**WHAT YOU WILL DO**: Will you quote each of the entries below word for word, leaving out the pictures?

Stored entries:

◇ ◇ ◇ ◇ ◇

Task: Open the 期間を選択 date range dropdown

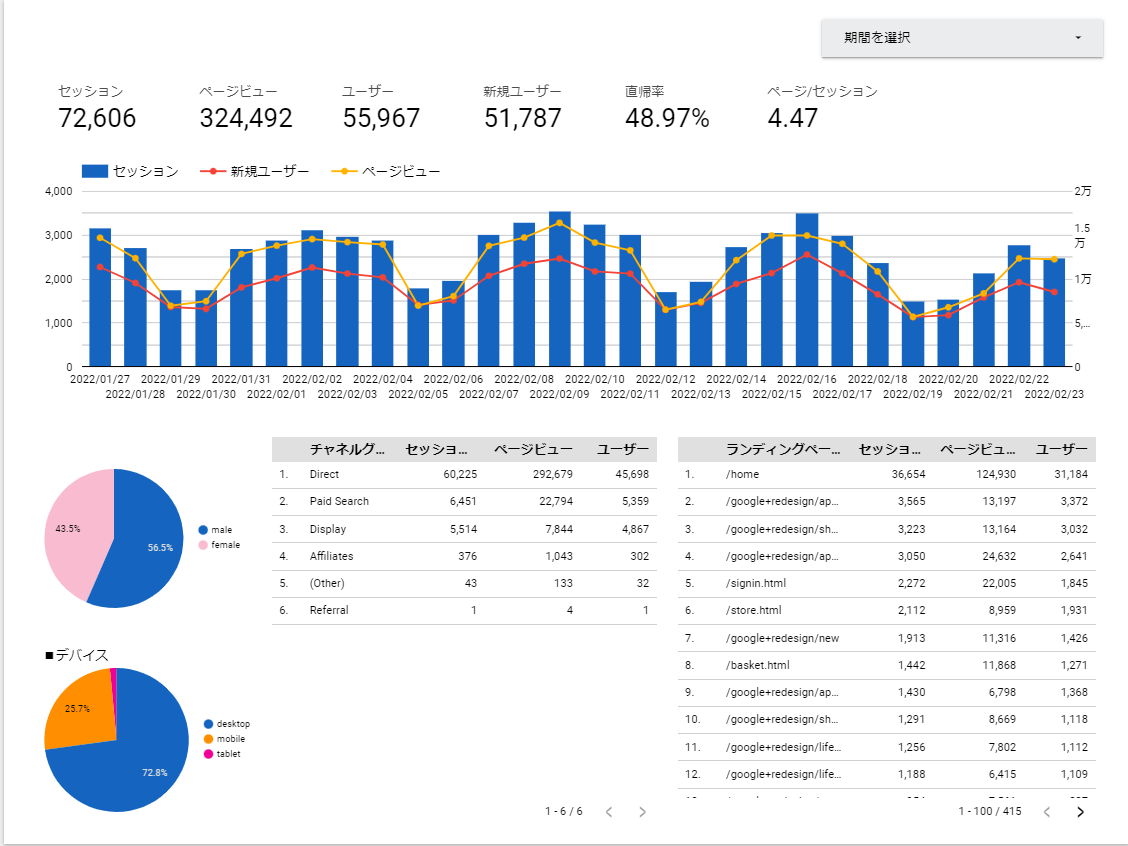Action: 962,37
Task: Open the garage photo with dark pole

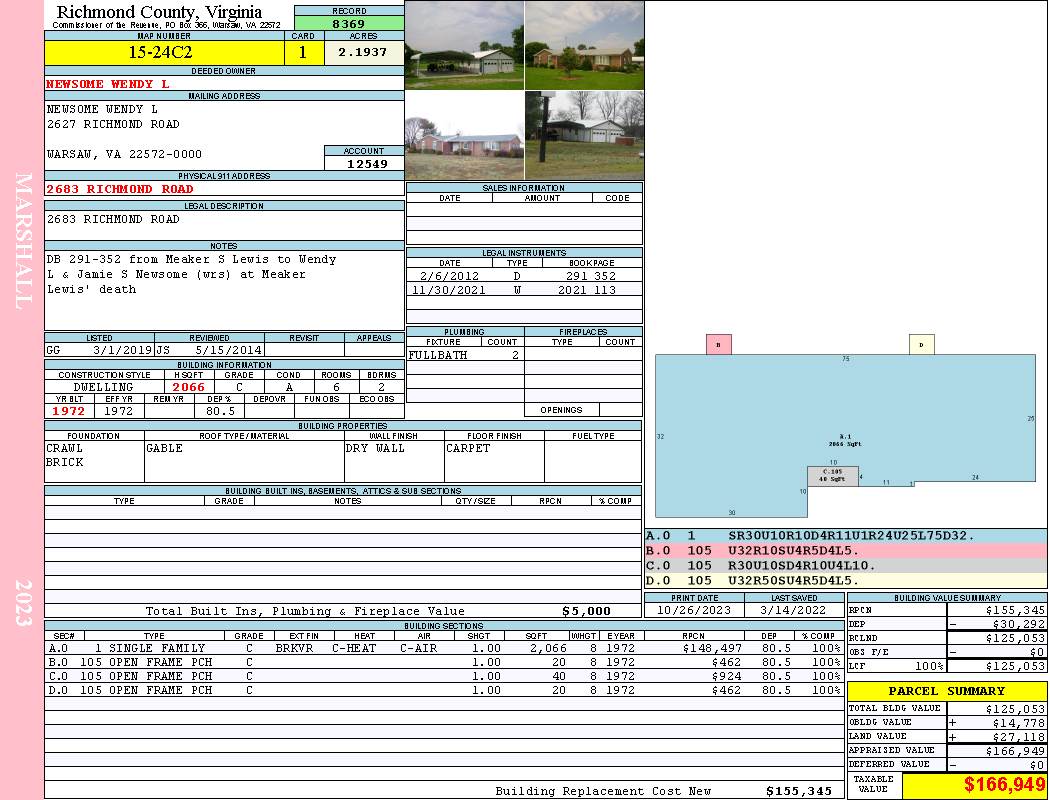Action: (x=584, y=135)
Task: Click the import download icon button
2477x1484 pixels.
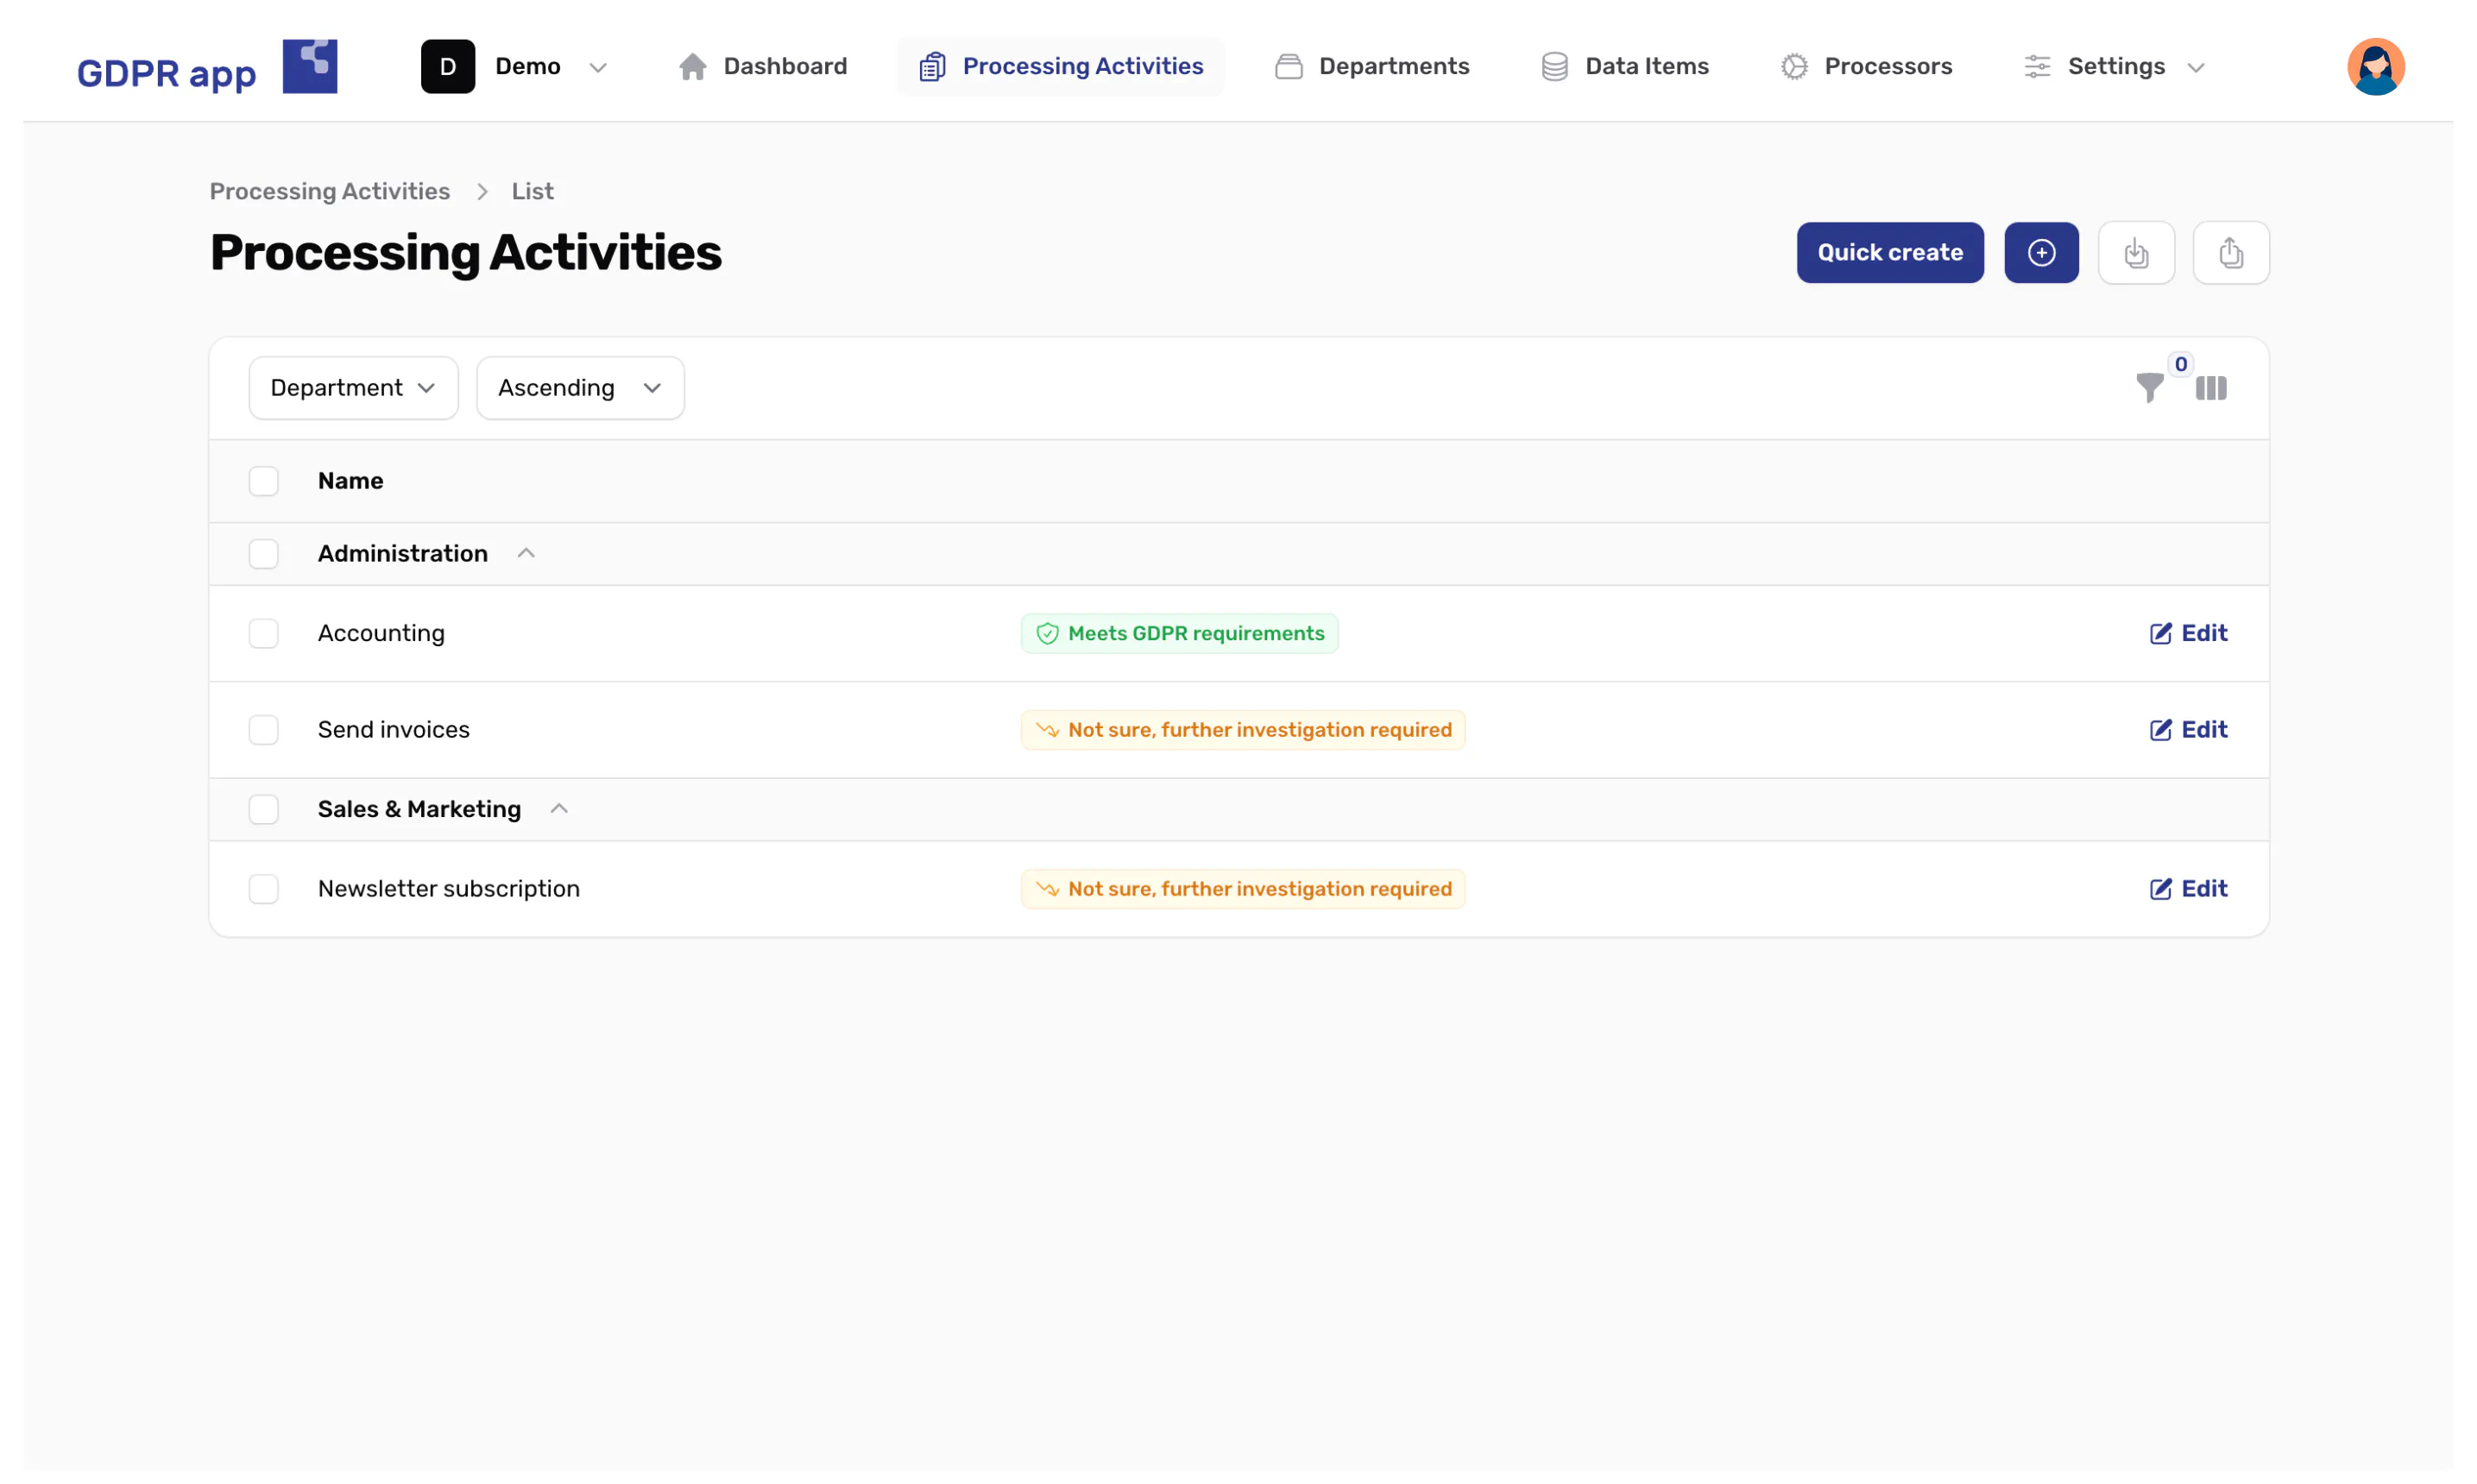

◇ ◇ ◇ ◇ ◇

**WRITTEN REPLY**:
Task: Open the 期間を選択 date range dropdown

Action: 962,37
Task: Open the garage photo with dark pole

Action: (x=584, y=135)
Task: Click the import download icon button
2477x1484 pixels.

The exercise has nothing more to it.